The obvious takeaway is:
More trading → faster price discovery.
I’m not sure that’s right.
A “market clearing price” isn’t just where supply meets demand.
It’s where attention converges.
Historically, that convergence was:
synchronized
liquid
visible
Now it’s increasingly:
staggered
uneven
dependent on who happens to be awake and active
Instead of one clearing event, you get a sequence of smaller ones.
Prices don’t converge all at once.
They accumulate consensus.
A completely hypothetical example.
Say a company releases material news at 2:00 AM ET.
Overnight: thin market, mostly models and global funds → stock trades up 3%
Europe opens: agrees with the move → now +4%
US pre-market: some pushback → +2.5%
9:30 AM: real liquidity shows up, larger holders reposition → closes the day +1%
So what was the “right” price?
At each step, the market cleared—but only for the participants who were there.
The final price didn’t emerge until attention and liquidity actually concentrated.
It’s tempting to say: software will solve this.
And to a point, it does.
Models can read:
order flow
momentum
short-term imbalances
They can make very good predictions over short horizons.
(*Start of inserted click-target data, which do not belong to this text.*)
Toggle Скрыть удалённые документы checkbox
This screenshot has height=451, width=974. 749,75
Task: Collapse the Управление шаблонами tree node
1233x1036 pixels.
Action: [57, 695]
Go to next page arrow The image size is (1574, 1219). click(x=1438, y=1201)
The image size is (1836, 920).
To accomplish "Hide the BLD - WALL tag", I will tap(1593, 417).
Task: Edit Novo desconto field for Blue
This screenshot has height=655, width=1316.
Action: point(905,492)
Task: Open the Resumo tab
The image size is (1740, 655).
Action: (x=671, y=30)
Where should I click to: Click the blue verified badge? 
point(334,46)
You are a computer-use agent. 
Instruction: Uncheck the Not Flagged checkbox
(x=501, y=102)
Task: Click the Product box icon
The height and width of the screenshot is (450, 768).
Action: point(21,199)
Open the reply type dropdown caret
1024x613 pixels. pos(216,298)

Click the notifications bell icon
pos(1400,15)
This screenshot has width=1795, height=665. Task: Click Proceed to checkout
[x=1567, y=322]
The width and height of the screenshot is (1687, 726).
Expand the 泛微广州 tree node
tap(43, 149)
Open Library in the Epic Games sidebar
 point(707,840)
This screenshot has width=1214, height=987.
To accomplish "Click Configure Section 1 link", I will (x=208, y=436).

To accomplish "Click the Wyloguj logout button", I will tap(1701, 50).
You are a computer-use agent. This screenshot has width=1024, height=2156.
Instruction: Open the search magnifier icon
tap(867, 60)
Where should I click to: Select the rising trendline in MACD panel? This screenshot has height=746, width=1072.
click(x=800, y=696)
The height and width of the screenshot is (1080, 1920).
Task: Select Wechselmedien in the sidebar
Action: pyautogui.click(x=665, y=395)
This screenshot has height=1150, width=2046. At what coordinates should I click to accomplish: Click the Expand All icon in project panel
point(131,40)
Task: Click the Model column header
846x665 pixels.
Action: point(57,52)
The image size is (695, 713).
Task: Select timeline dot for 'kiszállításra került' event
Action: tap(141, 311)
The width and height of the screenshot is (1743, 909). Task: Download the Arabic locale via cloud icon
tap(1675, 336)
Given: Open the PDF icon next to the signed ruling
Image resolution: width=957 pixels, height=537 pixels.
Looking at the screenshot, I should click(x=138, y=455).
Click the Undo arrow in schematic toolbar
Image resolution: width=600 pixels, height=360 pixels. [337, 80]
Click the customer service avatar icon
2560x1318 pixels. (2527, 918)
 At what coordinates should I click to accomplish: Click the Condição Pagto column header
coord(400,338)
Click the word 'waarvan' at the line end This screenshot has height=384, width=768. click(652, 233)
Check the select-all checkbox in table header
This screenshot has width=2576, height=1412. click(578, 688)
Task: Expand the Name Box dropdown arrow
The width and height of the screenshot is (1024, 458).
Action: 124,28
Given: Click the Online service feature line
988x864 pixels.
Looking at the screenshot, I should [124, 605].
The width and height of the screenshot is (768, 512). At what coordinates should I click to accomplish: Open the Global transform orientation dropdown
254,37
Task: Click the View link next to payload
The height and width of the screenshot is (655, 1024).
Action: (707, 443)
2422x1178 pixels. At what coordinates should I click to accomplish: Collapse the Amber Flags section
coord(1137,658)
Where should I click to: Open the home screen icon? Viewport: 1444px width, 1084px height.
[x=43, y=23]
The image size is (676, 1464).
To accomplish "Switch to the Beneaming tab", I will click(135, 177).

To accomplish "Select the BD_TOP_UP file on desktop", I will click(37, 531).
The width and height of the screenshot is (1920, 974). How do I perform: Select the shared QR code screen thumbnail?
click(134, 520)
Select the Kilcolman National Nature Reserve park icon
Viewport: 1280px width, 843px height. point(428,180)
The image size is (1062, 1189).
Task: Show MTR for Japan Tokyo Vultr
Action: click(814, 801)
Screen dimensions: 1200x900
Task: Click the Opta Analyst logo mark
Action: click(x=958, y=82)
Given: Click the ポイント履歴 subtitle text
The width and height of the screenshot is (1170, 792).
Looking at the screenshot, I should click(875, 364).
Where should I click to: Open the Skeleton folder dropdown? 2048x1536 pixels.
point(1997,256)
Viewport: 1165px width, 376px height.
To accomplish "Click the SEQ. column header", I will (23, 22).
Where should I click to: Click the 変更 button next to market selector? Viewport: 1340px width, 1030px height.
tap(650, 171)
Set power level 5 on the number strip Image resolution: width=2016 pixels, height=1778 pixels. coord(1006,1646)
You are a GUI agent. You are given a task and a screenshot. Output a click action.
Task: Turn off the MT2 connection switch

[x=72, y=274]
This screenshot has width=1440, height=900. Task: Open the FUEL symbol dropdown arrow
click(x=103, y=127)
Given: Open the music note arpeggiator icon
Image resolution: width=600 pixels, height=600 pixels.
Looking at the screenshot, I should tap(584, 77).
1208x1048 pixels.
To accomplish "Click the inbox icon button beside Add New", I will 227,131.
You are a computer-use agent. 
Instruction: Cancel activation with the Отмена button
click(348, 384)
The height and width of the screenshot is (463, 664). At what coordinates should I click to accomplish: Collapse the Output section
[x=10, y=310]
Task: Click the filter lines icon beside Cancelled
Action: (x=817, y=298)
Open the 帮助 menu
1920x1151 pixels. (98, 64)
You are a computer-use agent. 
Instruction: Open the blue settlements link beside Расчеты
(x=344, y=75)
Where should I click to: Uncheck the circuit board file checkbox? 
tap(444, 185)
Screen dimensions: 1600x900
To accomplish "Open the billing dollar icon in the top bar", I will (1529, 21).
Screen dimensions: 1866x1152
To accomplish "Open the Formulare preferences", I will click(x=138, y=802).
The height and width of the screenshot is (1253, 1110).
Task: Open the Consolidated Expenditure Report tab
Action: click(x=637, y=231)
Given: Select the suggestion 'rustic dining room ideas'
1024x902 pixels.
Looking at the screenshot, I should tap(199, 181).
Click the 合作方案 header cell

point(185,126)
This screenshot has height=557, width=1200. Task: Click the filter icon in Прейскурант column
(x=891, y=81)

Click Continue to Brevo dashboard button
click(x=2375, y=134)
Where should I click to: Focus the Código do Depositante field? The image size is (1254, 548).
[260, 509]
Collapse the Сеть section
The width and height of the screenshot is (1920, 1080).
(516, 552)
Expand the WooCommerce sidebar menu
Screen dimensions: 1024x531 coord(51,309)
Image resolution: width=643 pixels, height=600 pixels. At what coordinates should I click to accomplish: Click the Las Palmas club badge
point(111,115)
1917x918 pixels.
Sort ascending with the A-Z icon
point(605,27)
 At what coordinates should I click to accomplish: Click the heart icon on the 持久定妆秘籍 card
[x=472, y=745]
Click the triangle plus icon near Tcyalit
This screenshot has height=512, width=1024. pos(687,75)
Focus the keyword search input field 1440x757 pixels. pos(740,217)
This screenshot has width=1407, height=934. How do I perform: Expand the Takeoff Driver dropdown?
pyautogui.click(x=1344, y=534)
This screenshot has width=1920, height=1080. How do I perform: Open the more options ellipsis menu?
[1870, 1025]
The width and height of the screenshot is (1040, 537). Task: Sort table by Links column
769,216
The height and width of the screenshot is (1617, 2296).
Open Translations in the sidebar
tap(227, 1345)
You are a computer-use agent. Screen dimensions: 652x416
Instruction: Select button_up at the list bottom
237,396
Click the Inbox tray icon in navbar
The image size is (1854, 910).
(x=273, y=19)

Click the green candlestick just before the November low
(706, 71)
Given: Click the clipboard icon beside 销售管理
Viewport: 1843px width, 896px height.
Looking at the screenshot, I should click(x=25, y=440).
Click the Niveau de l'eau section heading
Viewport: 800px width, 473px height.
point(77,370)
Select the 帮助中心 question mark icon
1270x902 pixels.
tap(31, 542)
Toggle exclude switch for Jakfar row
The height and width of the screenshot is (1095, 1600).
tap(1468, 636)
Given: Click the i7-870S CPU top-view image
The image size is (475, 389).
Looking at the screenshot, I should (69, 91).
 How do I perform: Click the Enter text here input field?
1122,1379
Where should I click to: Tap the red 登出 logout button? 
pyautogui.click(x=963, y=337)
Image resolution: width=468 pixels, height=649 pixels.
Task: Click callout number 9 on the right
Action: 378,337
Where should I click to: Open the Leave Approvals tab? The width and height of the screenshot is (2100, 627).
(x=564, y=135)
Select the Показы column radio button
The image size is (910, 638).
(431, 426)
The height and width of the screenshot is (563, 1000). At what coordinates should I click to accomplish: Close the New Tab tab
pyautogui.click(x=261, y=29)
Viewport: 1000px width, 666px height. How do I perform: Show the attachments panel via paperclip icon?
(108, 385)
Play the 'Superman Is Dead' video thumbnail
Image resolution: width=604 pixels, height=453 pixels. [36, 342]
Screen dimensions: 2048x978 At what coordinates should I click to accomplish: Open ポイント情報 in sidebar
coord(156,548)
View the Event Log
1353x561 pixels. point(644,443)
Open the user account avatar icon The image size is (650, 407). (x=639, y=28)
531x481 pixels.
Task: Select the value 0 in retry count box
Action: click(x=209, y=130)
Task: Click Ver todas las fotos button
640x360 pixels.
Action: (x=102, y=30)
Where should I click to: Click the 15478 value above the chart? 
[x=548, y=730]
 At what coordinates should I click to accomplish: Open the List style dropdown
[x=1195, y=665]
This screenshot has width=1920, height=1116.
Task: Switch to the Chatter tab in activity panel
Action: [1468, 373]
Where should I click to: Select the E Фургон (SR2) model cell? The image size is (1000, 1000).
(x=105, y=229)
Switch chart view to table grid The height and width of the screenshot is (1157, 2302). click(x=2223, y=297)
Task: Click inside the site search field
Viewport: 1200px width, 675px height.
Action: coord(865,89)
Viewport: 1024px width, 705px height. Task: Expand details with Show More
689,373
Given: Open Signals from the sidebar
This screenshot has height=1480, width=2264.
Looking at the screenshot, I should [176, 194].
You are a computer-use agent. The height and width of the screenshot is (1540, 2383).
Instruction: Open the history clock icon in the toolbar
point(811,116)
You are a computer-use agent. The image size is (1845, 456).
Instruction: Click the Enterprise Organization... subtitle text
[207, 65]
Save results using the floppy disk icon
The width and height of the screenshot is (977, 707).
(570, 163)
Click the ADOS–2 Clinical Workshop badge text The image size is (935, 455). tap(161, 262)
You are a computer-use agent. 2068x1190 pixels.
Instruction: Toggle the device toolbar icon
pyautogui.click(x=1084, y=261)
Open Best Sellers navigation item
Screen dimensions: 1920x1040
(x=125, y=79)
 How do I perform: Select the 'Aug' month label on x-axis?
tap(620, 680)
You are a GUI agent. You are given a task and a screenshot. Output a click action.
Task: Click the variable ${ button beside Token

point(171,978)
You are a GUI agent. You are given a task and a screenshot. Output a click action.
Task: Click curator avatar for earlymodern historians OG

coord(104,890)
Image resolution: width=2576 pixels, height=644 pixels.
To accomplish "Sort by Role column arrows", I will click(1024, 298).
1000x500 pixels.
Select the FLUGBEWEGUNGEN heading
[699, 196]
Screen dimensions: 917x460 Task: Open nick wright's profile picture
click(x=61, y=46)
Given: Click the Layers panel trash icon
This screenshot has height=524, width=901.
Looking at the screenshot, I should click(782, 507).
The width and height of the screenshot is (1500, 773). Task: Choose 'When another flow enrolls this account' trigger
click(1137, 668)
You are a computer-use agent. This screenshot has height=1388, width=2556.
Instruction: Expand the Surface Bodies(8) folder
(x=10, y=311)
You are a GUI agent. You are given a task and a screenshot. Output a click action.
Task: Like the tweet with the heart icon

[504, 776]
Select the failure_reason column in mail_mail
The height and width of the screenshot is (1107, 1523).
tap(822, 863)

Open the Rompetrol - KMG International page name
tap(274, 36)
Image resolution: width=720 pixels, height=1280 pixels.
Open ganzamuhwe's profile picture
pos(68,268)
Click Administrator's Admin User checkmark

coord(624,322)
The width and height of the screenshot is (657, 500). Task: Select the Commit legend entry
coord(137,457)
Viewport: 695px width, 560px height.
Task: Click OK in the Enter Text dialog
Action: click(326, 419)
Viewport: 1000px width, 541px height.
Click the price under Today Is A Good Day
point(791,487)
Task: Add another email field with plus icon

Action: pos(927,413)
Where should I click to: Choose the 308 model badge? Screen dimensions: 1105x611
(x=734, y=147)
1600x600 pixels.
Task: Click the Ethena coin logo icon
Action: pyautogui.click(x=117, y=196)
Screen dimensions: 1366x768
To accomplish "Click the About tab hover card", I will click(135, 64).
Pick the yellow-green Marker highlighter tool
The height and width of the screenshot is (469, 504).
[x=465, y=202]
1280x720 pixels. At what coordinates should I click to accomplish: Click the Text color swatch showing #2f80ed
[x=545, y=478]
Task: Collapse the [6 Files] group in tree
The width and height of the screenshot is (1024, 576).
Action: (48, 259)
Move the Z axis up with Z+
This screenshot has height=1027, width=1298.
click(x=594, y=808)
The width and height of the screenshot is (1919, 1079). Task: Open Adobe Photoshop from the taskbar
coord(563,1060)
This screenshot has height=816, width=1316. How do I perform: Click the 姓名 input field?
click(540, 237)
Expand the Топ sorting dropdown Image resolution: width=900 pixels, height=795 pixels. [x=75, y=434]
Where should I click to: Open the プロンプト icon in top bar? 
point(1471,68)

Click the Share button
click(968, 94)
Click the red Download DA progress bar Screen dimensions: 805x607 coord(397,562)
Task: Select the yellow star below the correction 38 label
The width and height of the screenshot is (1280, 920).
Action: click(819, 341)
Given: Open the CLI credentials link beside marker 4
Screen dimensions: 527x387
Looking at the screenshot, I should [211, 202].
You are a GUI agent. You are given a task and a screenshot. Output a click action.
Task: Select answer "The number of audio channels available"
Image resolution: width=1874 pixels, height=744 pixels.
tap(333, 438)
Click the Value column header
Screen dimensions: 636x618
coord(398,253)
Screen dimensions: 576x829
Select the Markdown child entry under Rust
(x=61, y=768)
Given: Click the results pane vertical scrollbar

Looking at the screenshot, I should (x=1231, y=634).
But they’re predicting based on who is currently in the market.
They can’t see:
who is waiting for liquidity
who only trades during US hours
who will show up with real size
You can model where the market is going.
You can’t model who hasn’t arrived yet.
So you end up with a two-stage system:
Exploration
happens in thinner markets
fast, continuous, model-driven
prices move quickly, but not always with conviction
Validation
happens when liquidity concentrates
slower, more deliberate
prices actually “stick”
The clock starts earlier.
The finish line doesn’t move much.
This has a subtle implication.
We tend to think more access, more data, more trading = more efficiency.
But what actually shifts is the bottleneck.
Not information.
Participation.
Who trades—and when they choose to—starts to matter more than the data itself.
If that’s right, then not all prices carry the same weight.
A move in thin, continuous markets may look like information—but it may just be participation.
And trading on that distinction is the difference between reacting to noise and committing capital with conviction.
None of this is entirely new.
Markets have always depended on attention.
What’s changing is how that attention is distributed.
And that’s enough to make something we could mostly ignore before start to matter.
Continuous markets promise constant price discovery.
What they may deliver instead is constant price formation—without resolution.